Emelita’s lawyer sued for provisional release, and immigration drew out the court process by demanding more time to prepare documents. Last summer she started a hunger strike. According to her lawyer’s home page, Emelita was granted provisional release on Dec. 23, but until then she was prevented from seeing her children or husband.
Emelita is not a refugee, but her case shows that even those foreign nationals who have been given permission to remain in Japan can be subjected to the same kind of arbitrary processes that make it difficult for refugee applicants to stay.
The point of convergence between Ghosn’s situation and those of immigration detainees is that flight becomes a natural impulse.
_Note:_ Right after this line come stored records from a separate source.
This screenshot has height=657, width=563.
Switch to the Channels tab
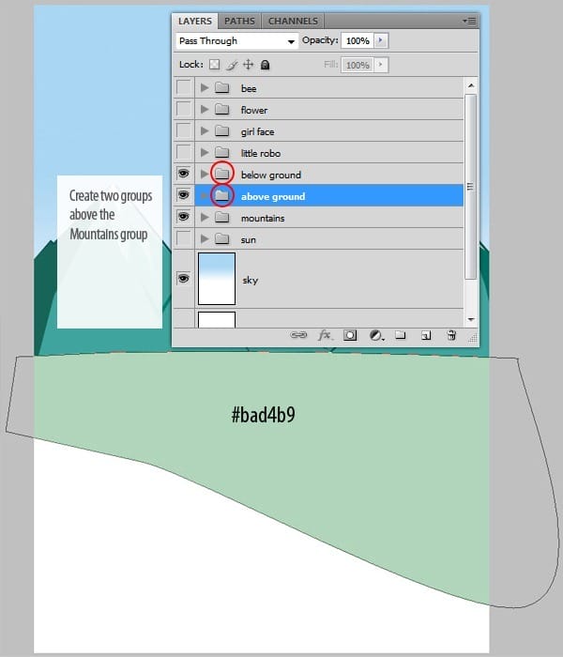coord(292,21)
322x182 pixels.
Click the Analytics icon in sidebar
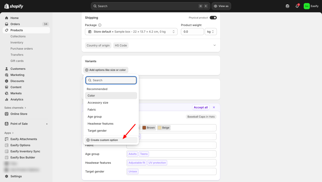coord(7,99)
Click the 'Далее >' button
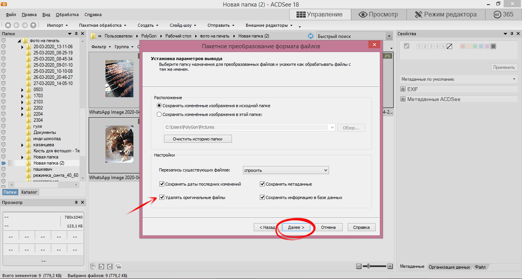 [296, 227]
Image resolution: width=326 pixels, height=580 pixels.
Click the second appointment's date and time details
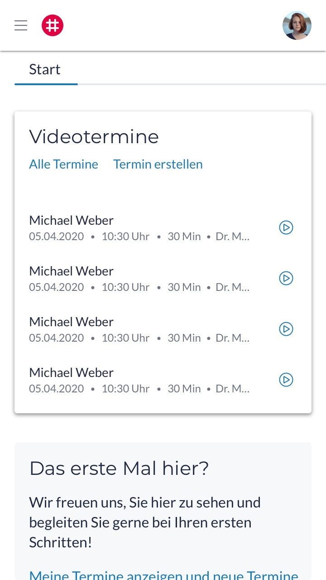tap(139, 287)
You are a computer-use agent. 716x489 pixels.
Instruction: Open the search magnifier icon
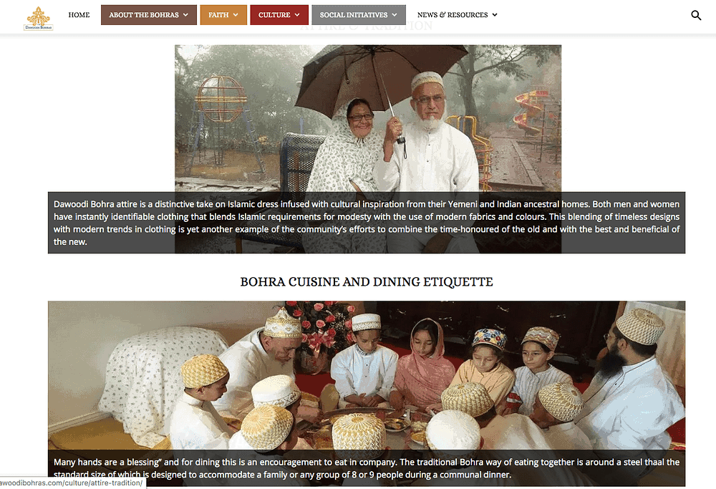(696, 15)
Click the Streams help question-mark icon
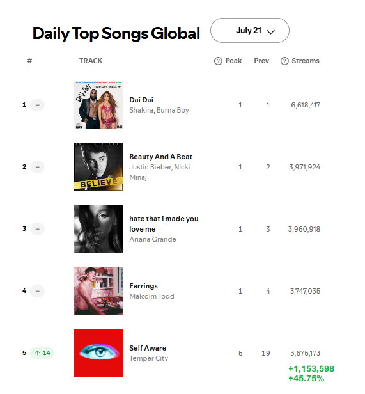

Ghosn says he saw himself as possibly being a prisoner of Japan for the rest of his life, merely awaiting trial. According to the Tokyo Shimbun, as of June last year, 332 foreign nationals had disappeared while on provisional release from immigration detention, up from 96 in 2014, presumably because they feared being detained again without explanation. The big difference, however, is that many of these fugitives remain in Japan.